## [Extracted entries]
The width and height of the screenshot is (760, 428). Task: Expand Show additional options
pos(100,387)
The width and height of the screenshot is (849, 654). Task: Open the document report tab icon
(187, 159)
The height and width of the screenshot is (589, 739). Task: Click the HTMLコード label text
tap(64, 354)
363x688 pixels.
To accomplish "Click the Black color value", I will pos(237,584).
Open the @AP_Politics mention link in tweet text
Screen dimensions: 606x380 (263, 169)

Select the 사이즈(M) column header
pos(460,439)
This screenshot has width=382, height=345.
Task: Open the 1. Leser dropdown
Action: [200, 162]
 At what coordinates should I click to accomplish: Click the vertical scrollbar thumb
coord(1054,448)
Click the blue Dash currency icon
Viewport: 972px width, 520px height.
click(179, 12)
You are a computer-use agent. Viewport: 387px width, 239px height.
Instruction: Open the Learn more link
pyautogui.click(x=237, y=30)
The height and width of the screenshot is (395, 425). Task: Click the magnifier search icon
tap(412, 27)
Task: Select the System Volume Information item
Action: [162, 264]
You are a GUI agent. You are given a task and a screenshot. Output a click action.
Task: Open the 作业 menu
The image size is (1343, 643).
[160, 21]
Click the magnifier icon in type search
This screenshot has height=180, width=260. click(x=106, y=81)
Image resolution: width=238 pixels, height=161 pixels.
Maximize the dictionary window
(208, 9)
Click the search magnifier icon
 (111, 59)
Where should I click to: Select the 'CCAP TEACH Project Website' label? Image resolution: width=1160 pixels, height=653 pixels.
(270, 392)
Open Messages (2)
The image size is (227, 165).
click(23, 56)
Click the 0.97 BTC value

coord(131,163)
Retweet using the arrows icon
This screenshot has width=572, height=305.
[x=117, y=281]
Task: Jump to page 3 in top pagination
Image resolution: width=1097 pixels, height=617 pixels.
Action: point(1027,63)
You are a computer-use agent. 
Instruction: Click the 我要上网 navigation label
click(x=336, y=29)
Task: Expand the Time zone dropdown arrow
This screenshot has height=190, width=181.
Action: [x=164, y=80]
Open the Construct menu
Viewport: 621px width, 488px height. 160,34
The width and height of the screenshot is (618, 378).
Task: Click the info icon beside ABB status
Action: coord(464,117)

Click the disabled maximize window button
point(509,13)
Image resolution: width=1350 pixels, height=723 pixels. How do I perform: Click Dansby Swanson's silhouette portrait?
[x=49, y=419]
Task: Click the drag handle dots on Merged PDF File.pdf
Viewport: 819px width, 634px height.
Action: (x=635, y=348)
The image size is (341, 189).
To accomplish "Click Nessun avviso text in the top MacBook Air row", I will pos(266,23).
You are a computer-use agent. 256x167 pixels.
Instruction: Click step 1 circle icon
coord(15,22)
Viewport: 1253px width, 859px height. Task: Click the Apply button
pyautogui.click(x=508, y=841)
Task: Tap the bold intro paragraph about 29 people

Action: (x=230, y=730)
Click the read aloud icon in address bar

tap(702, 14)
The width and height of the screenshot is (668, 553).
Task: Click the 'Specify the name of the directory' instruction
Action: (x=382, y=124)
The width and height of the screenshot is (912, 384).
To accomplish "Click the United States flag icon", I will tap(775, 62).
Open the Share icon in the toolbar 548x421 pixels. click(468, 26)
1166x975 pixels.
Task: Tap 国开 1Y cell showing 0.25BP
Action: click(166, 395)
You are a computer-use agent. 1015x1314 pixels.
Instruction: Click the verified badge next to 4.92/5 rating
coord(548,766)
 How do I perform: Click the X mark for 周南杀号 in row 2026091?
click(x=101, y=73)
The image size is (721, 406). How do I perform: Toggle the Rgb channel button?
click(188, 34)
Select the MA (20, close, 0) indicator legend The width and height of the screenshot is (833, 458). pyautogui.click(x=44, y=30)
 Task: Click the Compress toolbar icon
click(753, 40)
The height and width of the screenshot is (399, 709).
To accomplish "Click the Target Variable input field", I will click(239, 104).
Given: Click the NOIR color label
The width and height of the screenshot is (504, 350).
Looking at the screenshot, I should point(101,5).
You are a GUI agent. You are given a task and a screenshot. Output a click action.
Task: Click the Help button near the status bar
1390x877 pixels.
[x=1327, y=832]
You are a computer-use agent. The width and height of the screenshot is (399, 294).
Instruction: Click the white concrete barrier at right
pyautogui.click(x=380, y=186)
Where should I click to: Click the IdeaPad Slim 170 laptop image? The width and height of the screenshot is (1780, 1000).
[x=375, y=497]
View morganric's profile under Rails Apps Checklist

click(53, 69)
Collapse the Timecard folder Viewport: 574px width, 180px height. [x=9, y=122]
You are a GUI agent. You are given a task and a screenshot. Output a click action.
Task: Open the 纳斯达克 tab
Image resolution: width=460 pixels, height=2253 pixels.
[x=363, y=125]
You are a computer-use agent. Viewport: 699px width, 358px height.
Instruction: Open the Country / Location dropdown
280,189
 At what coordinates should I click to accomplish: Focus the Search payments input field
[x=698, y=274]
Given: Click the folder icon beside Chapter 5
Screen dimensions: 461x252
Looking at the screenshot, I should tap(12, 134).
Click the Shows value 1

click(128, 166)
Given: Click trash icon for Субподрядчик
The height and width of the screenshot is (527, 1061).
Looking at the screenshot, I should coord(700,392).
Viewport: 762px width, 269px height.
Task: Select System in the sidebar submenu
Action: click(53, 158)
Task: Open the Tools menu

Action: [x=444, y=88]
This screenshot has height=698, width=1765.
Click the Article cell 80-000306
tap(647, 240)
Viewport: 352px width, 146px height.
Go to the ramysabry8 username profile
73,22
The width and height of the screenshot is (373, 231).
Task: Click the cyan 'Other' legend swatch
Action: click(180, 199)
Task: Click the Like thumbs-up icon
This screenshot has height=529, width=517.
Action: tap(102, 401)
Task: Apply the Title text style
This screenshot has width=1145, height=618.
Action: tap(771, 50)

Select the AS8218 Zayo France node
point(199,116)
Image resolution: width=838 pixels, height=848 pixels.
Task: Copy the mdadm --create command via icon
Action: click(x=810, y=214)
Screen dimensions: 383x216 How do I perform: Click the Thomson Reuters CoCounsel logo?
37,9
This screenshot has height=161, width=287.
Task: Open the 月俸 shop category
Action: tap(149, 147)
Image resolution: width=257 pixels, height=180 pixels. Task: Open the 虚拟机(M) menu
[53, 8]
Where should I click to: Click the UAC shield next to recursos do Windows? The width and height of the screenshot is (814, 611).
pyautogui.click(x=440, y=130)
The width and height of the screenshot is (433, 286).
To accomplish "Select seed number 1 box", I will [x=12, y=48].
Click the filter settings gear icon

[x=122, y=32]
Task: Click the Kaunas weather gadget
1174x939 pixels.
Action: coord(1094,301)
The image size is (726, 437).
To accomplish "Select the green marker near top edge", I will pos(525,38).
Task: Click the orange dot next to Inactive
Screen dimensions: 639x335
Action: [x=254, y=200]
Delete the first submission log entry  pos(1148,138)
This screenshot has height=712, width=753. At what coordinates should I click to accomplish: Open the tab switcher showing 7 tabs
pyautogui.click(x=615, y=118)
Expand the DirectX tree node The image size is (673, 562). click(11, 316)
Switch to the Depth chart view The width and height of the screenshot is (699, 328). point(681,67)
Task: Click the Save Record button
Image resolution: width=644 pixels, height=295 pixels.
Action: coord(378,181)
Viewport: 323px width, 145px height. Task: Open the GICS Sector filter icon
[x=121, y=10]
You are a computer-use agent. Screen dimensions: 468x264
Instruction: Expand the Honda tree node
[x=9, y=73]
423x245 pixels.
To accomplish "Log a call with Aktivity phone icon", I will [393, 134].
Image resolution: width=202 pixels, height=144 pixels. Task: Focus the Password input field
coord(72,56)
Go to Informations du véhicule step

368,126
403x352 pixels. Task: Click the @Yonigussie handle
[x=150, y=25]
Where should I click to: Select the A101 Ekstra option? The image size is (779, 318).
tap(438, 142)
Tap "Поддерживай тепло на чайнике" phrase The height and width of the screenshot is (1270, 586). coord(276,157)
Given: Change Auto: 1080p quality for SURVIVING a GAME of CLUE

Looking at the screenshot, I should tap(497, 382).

## [Work instructions]
Your answer must be the lines from the one holding "Viewport: 323px width, 145px" to the end of the listing above, exactly as written and nothing else.

## [Answer to the exercise]
Viewport: 323px width, 145px height. Task: Open the GICS Sector filter icon
[x=121, y=10]
You are a computer-use agent. Screen dimensions: 468x264
Instruction: Expand the Honda tree node
[x=9, y=73]
423x245 pixels.
To accomplish "Log a call with Aktivity phone icon", I will [393, 134].
Image resolution: width=202 pixels, height=144 pixels. Task: Focus the Password input field
coord(72,56)
Go to Informations du véhicule step

368,126
403x352 pixels. Task: Click the @Yonigussie handle
[x=150, y=25]
Where should I click to: Select the A101 Ekstra option? The image size is (779, 318).
tap(438, 142)
Tap "Поддерживай тепло на чайнике" phrase The height and width of the screenshot is (1270, 586). coord(276,157)
Given: Change Auto: 1080p quality for SURVIVING a GAME of CLUE

Looking at the screenshot, I should tap(497, 382).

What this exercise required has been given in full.